Search Self-Play: Pushing the Frontier of Agent Capability without Supervision

ICLR 2026 Conference Submission16289 Authors

19 Sept 2025 (modified: 08 Oct 2025)ICLR 2026 Conference SubmissionEveryoneRevisionsBibTeXCC BY 4.0
Keywords: Self-Play, Deep Search, LLM, Agent, RLVR
Abstract: Reinforcement learning with verifiable rewards (RLVR) has become the mainstream technique for training LLM agents. However, RLVR highly depends on well-crafted task queries and corresponding ground-truth answers to provide accurate rewards, which requires massive human effort and hinders the RL scaling processes, especially under agentic scenarios. Although a few recent works explore task synthesis methods, the difficulty of the synthetic agentic task can hardly be controlled to provide effective RL training advantages. Towards more effective agentic training, we explore self-play training for deep search agents, in which the learning LLM utilizes multi-turn search engine calling and acts simultaneously as a task proposer and a problem solver.

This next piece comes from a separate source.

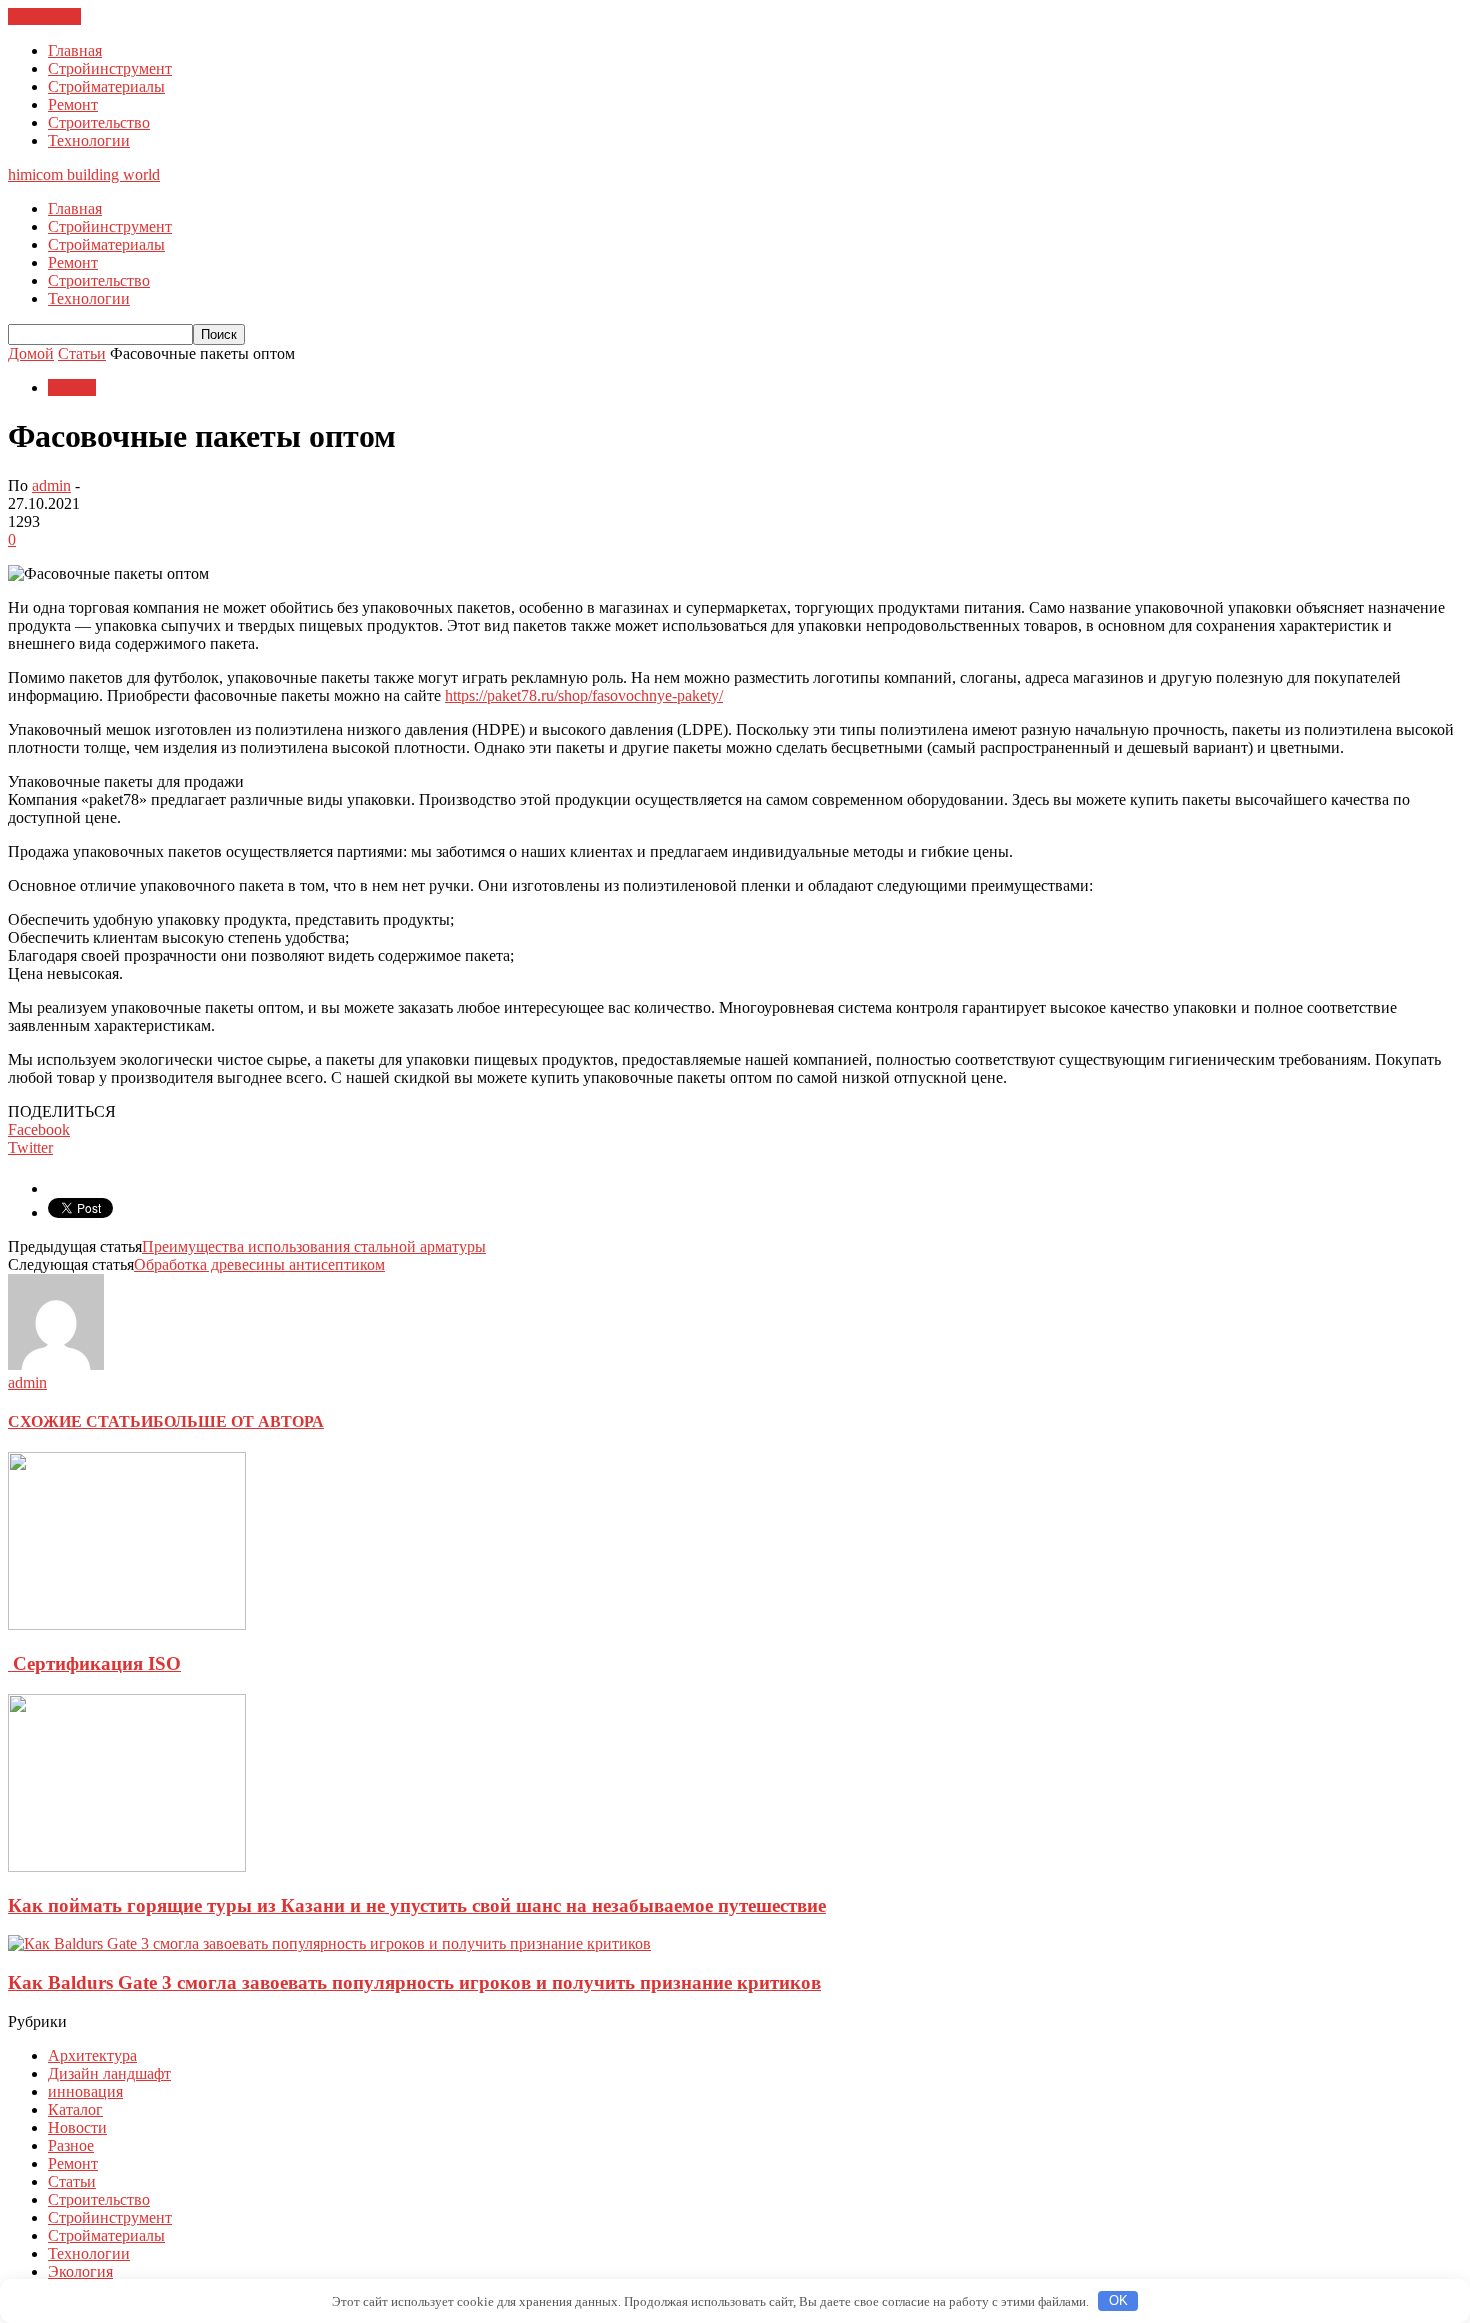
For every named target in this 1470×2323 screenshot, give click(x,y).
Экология (80, 2271)
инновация (85, 2091)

The task proposer aims to generate deep search queries with well-defined ground-truth answers and increasing task difficulty. The problem solver tries to handle the generated search queries and predict the correct ground-truth answer. To ensure each proposed search query has accurate ground truth, we collect all the searching results from the proposer's trajectory as the external knowledge, then conduct retrieval-augmentation generation (RAG) to test whether the proposed query can be correctly answered with all necessary search documents provided. Within our search self-play (SSP) game, the proposer and the solver co-evolve their agentic capabilities via both competition and cooperation. With substantial experimental results, we find that SSP can significantly improve search agents' performance uniformly on various benchmarks without any supervision under both from-scratch and continuous RL training setups.